The Tokyo Photographic Art Museum states that gravure pages and features on overseas photographers in Japanese photography magazines, including Photo Times and Asahi Camera, introduced the work of Eugène Atget and Man Ray. Fujimura also records that the "Modern Photo Section" introduced photographers including Man Ray, Lee Miller, Charles Sheeler, and Herbert Bayer in 1932–1933.

== Avant-garde photography ==
From 1938, Photo Times published a series of essays and roundtables on avant-garde photography. The 2023 checklist for the Toyama Prefectural Museum of Art and Design exhibition "The Spirit of 'Avant-Garde' Photography" records Shūzō Takiguchi's "Shashin to chogenjitsushugi" ("Photography and Surrealism") in February 1938, "Shashin to kaiga no koryu" ("The Interchange Between Photography and Painting") in May 1938, "Buttai to shashin: toku ni shururearisumu no obuje ni tsuite" ("Objects and Photography: Especially on the Surrealist Object") in August 1938, and "Zen'ei shashin shiron" ("A Trial Essay on Avant-Garde Photography") in November 1938.

The same checklist records the symposium "Zen'ei shashin zadankai" ("Avant-Garde Photography Roundtable") in the September 1938 issue, as well as later texts by Takiguchi such as "Shashin no zokeiteki yoso ni tsuite" ("On the Plastic Elements of Photography") in May 1939 and "Shashin to zokeisei no saikento" ("Reconsidering Photography and Plasticity") in November 1940.

The Tokyo Photographic Art Museum states that the Avant-Garde Photography Association was founded in 1938 with the support of Photo Times.

== Nagoya ==
The Tokyo Photographic Art Museum states that the photography section of the Nagoya Avant-Garde Club became independent in 1939 as Nagoya Photo Avant-Garde, and that the poet-photographer Kansuke Yamamoto participated in the group. The museum also identifies Minoru Sakata as a central figure in the group and notes that he developed his photographic theory in magazines including Photo Times and Camera Art.

Ryūichi Kaneko notes that Photo Times and Camera Art frequently published work by members of the Nagoya Photo Avant-Garde.

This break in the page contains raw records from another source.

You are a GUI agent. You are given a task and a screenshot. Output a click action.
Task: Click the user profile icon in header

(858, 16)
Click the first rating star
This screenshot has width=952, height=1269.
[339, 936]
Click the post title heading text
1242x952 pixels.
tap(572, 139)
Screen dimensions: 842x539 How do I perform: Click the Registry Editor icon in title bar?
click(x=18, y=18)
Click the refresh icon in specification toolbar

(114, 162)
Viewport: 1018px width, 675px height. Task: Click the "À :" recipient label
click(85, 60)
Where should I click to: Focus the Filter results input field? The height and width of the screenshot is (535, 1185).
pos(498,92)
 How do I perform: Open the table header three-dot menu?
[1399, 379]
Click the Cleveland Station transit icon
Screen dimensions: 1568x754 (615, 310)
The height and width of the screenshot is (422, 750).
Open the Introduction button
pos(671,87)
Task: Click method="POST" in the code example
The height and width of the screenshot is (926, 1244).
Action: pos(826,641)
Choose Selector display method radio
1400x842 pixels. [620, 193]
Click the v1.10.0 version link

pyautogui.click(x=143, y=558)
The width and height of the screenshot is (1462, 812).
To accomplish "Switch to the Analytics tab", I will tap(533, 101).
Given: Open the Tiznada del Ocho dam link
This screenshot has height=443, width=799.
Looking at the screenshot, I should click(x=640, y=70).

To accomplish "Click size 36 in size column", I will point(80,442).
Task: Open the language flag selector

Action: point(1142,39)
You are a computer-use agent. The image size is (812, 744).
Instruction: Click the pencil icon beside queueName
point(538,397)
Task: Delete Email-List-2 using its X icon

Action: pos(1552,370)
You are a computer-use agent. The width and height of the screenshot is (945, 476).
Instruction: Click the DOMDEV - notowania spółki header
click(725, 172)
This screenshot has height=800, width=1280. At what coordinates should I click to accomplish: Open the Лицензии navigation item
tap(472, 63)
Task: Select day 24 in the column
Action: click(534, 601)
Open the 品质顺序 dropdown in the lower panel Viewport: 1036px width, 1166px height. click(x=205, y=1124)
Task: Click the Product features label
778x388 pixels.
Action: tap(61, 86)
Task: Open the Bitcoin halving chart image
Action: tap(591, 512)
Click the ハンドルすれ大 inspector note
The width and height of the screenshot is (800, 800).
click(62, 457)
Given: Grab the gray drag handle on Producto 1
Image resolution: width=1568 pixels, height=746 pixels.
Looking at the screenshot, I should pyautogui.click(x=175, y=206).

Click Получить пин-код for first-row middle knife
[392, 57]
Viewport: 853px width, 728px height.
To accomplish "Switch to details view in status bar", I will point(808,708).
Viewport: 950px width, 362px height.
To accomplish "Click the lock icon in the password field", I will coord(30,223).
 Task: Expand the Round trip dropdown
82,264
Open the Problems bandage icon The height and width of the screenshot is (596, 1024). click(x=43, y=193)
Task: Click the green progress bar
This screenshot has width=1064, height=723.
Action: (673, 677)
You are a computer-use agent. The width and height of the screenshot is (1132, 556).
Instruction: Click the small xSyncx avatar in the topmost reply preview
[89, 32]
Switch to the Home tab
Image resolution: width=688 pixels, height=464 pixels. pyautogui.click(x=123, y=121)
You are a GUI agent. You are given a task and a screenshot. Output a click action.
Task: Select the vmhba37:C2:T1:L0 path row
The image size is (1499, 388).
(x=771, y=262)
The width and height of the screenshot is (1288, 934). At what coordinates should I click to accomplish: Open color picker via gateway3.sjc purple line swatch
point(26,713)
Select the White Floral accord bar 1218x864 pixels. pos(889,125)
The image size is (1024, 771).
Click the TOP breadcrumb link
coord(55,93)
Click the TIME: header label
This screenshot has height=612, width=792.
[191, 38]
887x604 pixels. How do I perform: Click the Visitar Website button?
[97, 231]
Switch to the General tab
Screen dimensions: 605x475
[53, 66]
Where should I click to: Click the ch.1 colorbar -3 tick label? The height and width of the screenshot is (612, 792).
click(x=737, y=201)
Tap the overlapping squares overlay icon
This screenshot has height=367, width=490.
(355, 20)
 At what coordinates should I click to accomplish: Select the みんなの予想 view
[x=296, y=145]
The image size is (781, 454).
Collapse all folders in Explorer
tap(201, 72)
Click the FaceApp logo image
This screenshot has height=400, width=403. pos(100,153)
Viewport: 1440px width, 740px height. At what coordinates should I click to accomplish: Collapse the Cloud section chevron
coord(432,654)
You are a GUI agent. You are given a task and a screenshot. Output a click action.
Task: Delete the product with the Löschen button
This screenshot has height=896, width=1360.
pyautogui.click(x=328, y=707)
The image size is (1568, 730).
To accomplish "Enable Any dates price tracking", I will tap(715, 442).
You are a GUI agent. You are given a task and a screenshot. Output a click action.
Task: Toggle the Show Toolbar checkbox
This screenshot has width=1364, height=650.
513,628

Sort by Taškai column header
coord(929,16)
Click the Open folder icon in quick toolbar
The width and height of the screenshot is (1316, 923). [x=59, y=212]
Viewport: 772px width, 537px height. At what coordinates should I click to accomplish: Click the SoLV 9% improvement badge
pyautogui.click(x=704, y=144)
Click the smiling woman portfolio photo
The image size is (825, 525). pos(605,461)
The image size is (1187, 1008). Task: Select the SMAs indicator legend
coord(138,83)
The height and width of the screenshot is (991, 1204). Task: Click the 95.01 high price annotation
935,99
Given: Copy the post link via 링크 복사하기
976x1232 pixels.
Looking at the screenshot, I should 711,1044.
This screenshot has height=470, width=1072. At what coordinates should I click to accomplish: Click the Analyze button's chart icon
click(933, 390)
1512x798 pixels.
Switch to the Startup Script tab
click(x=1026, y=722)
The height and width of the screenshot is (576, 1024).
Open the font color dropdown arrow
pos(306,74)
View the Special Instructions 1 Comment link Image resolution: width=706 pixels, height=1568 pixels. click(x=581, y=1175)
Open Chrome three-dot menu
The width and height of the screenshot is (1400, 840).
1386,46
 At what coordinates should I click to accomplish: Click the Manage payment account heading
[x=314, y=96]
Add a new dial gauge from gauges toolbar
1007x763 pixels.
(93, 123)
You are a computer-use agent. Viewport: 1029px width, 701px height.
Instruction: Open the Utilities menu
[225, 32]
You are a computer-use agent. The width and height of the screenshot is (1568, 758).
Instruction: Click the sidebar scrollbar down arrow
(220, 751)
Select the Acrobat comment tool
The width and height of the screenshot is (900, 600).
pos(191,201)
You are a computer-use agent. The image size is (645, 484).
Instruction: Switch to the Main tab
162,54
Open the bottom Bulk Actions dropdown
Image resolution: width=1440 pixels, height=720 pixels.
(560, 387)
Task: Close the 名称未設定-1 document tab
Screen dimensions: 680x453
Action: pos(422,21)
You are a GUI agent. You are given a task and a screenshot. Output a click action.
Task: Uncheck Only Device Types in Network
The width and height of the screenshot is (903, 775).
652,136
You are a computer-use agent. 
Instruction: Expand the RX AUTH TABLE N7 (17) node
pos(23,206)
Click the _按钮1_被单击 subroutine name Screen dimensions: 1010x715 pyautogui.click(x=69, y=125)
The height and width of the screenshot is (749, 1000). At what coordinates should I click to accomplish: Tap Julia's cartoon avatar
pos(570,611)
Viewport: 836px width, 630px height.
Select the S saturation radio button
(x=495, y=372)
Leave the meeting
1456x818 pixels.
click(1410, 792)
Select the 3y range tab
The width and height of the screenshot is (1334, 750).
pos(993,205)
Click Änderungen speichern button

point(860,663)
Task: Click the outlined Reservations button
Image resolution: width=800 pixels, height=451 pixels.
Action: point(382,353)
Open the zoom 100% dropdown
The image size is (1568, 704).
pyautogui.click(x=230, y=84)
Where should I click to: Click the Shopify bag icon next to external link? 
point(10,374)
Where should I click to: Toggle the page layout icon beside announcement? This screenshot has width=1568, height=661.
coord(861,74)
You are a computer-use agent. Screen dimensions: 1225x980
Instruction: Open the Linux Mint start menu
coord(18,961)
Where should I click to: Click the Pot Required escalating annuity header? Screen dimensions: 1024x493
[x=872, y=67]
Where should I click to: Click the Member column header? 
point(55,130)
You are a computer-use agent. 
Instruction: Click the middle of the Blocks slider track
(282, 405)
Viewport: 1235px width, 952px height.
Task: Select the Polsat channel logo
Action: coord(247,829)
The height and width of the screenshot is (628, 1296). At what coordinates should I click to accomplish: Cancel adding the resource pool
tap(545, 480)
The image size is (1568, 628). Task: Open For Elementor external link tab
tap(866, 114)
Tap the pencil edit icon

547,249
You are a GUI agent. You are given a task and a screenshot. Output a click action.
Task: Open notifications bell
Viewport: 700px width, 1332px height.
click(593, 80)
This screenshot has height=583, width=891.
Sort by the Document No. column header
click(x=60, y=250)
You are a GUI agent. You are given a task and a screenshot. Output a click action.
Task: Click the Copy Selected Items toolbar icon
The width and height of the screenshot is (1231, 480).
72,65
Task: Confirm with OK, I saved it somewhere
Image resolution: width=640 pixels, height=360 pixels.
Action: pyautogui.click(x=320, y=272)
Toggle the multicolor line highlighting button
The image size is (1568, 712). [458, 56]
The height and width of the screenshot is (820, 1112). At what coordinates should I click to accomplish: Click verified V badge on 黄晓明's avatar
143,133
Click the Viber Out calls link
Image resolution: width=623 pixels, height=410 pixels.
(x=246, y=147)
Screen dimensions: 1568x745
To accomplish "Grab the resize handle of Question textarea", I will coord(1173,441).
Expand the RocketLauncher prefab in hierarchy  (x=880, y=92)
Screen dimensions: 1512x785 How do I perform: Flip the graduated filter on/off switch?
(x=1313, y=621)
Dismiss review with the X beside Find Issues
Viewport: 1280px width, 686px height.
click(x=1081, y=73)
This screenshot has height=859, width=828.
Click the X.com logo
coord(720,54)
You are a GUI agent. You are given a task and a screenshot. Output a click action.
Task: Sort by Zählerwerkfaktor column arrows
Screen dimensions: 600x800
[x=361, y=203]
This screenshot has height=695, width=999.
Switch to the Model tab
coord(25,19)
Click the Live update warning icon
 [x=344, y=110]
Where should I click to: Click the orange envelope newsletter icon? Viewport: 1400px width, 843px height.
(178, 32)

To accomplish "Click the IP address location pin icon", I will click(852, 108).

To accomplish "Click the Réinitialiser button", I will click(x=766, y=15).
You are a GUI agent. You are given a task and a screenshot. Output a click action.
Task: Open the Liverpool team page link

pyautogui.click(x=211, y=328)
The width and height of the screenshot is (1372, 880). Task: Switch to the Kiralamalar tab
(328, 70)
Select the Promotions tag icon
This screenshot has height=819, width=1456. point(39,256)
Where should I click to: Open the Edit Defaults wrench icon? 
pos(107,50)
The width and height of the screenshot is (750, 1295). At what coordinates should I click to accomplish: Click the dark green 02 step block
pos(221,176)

He also notes that Minoru Sakata's article "Shashin o suishin suru hitobito: Yamamoto Kansuke-shi" ("People promoting photography: Mr. Kansuke Yamamoto") appeared in the July 1940 issue and introduced Yamamoto's work, including Garan no torikago (Buddhist Temple's Birdcage). Kaneko cites Sakata's characterization of Yamamoto's attitude toward photography as that of "a poet of silver bromide".

== Wartime period ==
The Toyama checklist records the roundtables "Tairiku to shashin no zadankai" ("Roundtable on the Continent and Photography") in June 1939 and "Tairiku genchi hokoku zadankai" ("Roundtable on Reports from the Continent") in March 1940.

The Tokyo Photographic Art Museum also notes that Photo Times supported the formation of the Seinen Hodo Shashin Kenkyukai (青年報道写真研究会), whose members included Ken Domon, Shihachi Fujimoto, and Hiroshi Hamaya.

In 1941, during wartime consolidation of photography magazines, Photo Times was renamed Hodo Shashin ('Photo journalism'), subsequently stopping its coverage of avant-garde photography.